▶ **PROBLEM DESCRIPTION**
All lines from the one with "Pošalji upit [button] (493, 36)" onward, through the last line of the records below, are to be retyped word for word.

▶ **Dataset items**
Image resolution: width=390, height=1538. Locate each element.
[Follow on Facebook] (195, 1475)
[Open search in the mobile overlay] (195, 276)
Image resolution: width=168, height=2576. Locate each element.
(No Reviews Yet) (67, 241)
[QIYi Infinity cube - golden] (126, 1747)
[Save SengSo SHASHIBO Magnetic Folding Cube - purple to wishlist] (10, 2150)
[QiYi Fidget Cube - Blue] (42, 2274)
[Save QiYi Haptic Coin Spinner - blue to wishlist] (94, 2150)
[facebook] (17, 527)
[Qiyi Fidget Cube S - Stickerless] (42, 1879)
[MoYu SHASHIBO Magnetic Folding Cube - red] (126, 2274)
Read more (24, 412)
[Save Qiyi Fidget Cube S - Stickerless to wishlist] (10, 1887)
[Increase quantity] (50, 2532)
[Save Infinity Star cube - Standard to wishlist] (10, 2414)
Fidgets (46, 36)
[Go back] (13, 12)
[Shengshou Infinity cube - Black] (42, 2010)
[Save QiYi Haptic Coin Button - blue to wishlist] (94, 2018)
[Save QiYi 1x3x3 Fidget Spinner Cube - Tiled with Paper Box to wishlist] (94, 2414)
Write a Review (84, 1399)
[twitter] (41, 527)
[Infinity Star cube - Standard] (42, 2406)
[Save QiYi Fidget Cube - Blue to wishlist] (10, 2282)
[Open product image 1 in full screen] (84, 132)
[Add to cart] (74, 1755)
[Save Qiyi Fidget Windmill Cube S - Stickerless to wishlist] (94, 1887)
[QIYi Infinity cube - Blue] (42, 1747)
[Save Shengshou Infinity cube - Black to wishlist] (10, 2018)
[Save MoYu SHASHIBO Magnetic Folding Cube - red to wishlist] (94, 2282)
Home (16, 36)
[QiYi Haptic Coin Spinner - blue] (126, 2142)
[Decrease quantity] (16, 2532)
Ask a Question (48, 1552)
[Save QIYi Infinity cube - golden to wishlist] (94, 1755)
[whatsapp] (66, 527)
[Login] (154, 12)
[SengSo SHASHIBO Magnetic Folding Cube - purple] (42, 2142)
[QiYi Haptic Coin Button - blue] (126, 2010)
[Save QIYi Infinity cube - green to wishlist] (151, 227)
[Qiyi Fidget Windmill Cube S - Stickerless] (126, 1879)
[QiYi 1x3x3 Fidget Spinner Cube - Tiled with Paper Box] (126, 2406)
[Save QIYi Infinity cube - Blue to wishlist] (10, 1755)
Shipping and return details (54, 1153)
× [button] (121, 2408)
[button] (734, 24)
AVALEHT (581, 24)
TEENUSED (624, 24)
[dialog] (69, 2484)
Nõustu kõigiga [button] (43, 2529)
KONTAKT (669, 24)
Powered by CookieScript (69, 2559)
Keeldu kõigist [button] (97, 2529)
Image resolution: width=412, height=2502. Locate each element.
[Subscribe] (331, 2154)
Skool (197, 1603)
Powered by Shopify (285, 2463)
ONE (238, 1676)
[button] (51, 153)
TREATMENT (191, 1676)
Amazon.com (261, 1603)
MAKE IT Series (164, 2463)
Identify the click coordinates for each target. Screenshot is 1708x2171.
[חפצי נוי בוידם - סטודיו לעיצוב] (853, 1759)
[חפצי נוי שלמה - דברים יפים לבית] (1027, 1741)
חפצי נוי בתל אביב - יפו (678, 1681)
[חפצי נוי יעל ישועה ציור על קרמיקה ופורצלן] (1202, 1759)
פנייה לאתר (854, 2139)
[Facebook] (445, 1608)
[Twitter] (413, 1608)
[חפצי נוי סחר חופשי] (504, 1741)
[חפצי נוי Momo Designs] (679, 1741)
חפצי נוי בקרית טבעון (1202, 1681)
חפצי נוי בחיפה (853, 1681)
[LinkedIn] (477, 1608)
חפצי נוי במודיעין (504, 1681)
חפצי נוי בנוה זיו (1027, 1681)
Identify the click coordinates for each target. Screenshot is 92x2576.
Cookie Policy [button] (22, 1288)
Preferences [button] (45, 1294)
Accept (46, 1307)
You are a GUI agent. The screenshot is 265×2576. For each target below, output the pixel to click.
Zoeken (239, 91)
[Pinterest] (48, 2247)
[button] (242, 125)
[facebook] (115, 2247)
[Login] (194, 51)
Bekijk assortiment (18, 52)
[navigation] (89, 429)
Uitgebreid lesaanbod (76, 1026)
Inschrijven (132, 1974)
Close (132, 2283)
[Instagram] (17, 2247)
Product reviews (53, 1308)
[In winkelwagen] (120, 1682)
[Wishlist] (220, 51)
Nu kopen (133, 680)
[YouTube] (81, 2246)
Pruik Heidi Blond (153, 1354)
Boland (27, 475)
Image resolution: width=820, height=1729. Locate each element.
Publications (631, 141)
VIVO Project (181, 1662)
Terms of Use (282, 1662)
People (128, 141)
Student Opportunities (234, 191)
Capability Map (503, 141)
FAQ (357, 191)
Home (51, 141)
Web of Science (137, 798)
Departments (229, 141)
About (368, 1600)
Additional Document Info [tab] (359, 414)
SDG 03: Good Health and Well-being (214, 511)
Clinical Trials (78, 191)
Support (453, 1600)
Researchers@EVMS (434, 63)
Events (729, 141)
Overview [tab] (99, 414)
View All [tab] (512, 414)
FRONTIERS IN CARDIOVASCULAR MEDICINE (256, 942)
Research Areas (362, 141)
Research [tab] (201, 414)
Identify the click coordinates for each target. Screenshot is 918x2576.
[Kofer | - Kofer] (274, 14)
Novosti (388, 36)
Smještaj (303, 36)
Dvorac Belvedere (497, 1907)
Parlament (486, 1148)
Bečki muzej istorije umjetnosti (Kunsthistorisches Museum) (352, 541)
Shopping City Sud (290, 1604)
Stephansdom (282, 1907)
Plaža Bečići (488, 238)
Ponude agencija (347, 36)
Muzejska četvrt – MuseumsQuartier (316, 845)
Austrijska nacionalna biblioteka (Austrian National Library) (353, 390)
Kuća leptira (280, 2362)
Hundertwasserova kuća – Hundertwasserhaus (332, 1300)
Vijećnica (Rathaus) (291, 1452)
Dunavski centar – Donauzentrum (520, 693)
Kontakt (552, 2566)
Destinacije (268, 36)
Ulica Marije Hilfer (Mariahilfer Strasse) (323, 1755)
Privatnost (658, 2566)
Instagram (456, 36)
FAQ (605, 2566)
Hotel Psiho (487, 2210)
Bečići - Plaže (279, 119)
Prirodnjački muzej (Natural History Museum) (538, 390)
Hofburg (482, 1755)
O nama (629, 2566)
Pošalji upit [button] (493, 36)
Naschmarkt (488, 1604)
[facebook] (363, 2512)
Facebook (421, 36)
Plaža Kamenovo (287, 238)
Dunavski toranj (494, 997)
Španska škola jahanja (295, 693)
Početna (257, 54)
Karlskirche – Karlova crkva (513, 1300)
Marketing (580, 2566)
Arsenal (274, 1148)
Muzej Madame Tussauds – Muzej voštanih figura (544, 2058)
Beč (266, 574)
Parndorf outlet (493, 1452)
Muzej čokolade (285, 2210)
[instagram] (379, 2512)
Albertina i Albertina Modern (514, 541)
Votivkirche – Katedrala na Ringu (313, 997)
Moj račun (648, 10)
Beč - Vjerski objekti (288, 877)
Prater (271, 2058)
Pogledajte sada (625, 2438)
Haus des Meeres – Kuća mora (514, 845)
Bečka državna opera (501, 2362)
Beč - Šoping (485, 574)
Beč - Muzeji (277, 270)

▶ **WORKED SOLUTION**
Pošalji upit [button] (493, 36)
Naschmarkt (488, 1604)
[facebook] (363, 2512)
Facebook (421, 36)
Plaža Kamenovo (287, 238)
Dunavski toranj (494, 997)
Španska škola jahanja (295, 693)
Početna (257, 54)
Karlskirche – Karlova crkva (513, 1300)
Marketing (580, 2566)
Arsenal (274, 1148)
Muzej Madame Tussauds – Muzej voštanih figura (544, 2058)
Beč (266, 574)
Parndorf outlet (493, 1452)
Muzej čokolade (285, 2210)
[instagram] (379, 2512)
Albertina i Albertina Modern (514, 541)
Votivkirche – Katedrala na Ringu (313, 997)
Moj račun (648, 10)
Beč - Vjerski objekti (288, 877)
Prater (271, 2058)
Pogledajte sada (625, 2438)
Haus des Meeres – Kuća mora (514, 845)
Bečka državna opera (501, 2362)
Beč - Šoping (485, 574)
Beč - Muzeji (277, 270)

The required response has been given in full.